Engineering and Compute
- Runtime 2.0 (preview) — described by Microsoft as the most significant compute upgrade since Fabric reached general availability. Purpose-built for large-scale data computation.
- Spark 4.0 shipped in Experimental Public Preview (a lower maturity tier than standard preview, not recommended for production workloads).
- Materialized Lake Views introduced as part of the broader compute refresh.
- Workload management features for the Fabric admin portal, including a Manage Workloads tab with centralized workload visibility and tenant assignment controls.
- Branched workspaces and selective branch-out for Git integration, improving the developer experience for feature-based workflows.
Power BI and The Semantic Layer
- Direct Lake on OneLake general availability, with native security enforcement, cross-item modeling, and import-class performance without data movement or refresh.
- Translytical Task Flows GA — enables write-back actions from Power BI reports.
- Maps GA, adding native geospatial analytics.
- Semantic model AI capabilities expanding the role of semantic models as agent grounding.
SQL Server and SQLCon-specific Announcements
The SQL Server message was deliberately additive — modernization without disruption.
- SQL Server 2025 “Expose to Fabric” — zero-copy exposure of SQL Server data to OneLake.
- DiskANN public preview in SQL Server 2025 for vector search.
- SSMS 25 with GitHub CI/CD integration.
- SQL MCP server for AI agent access to SQL data.
- Azure SQL Database savings plans offering up to 35% savings versus pay-as-you-go pricing, depending on commitment.
Migration Tooling
- Fabric migration assistant for Azure Data Factory and Synapse Analytics moves existing pipelines, Spark pools, and notebooks into Fabric, supporting incremental modernization.
- Migration assistant for SQL databases handles schema import via DACPAC, AI-assisted compatibility issue resolution, and guided assessment workflows.
Strategic Partnerships
- NVIDIA partnership.
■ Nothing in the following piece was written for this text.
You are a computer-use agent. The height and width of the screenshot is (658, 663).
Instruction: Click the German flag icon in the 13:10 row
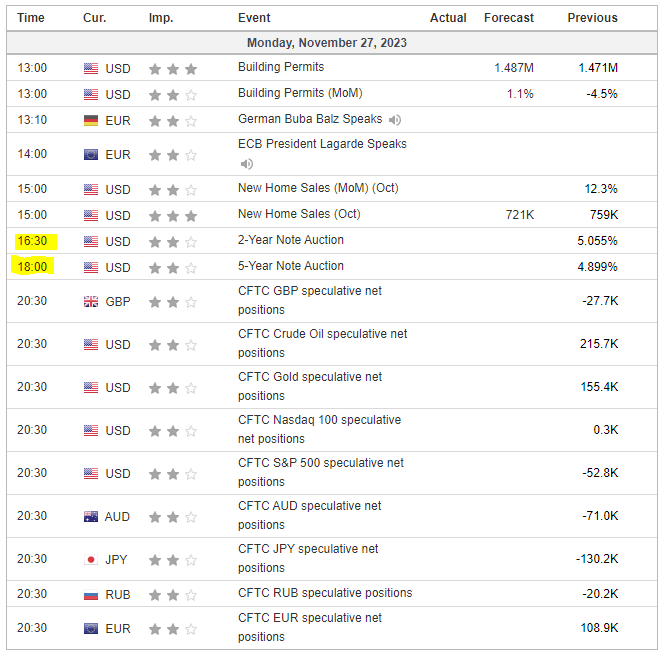(92, 121)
Real-Time Intelligence and Fabric IQ are being integrated with NVIDIA Omniverse libraries to enable Physical AI scenarios — intelligent digital twins, predictive maintenance, autonomous logistics, and energy optimization.
Practical Implications
For organizations running Microsoft data platforms, the key planning considerations coming out of the event:
- Semantic foundations matter more than ever. Fabric IQ ontologies are powerful, but they require consistent underlying schemas to be useful. Organizations with fragmented semantic models will need to invest in foundational data modeling work before realizing the full benefit of agent-grounded AI.
- The mirroring expansion changes ingestion economics. Direct mirroring with CDC support from SAP, Oracle, and other enterprise sources reduces the case for custom ETL pipelines for many bronze-layer scenarios.
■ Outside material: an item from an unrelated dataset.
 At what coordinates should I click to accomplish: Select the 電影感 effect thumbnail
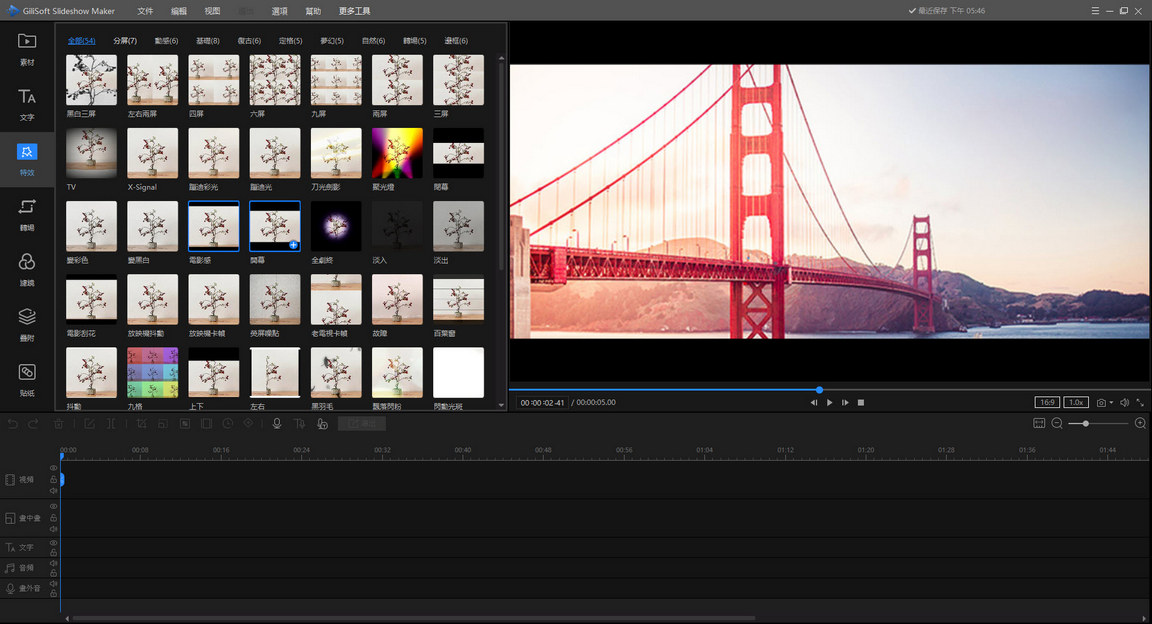pos(213,226)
- Database Hub does not require consolidation. Organizations with mixed database estates can adopt the unified management plane without migrating off existing platforms.
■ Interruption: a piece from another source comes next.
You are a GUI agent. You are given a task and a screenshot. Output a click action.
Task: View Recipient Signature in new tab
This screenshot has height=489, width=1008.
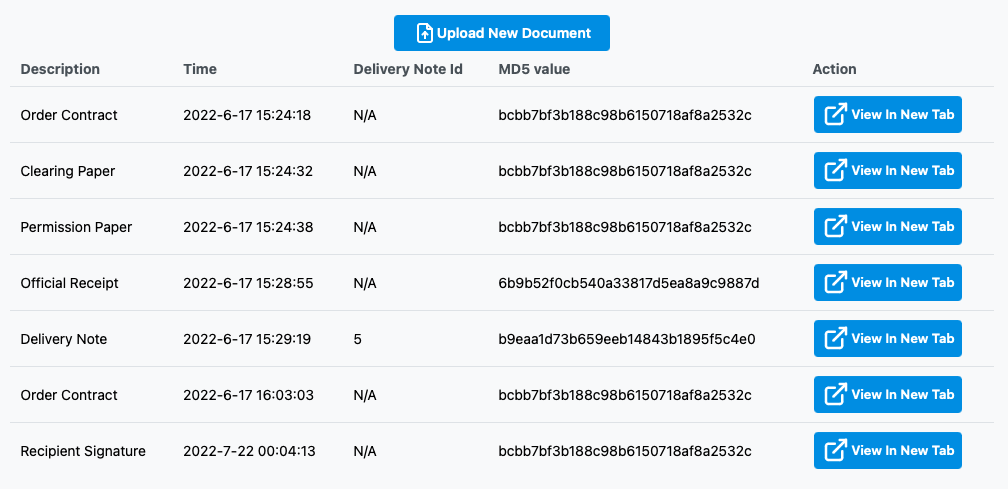[887, 450]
- Migration paths are real, but timelines are typically 6–12 months out. Partner observations from the event consistently noted that organizations are planning rather than executing immediate moves, particularly from on-premises SQL Server.
- Operations agents introduce a new class of automation. They are distinct from data agents in that they take autonomous action on real-time signals. Governance and approval workflows around agent-initiated actions warrant early planning.
What’s next
The next FabCon + SQLCon Europe event takes place September 28 – October 1, 2026 in Barcelona, Spain, with a dedicated SQL track. The next North American FabCon + SQLCon is scheduled for Spring 2027.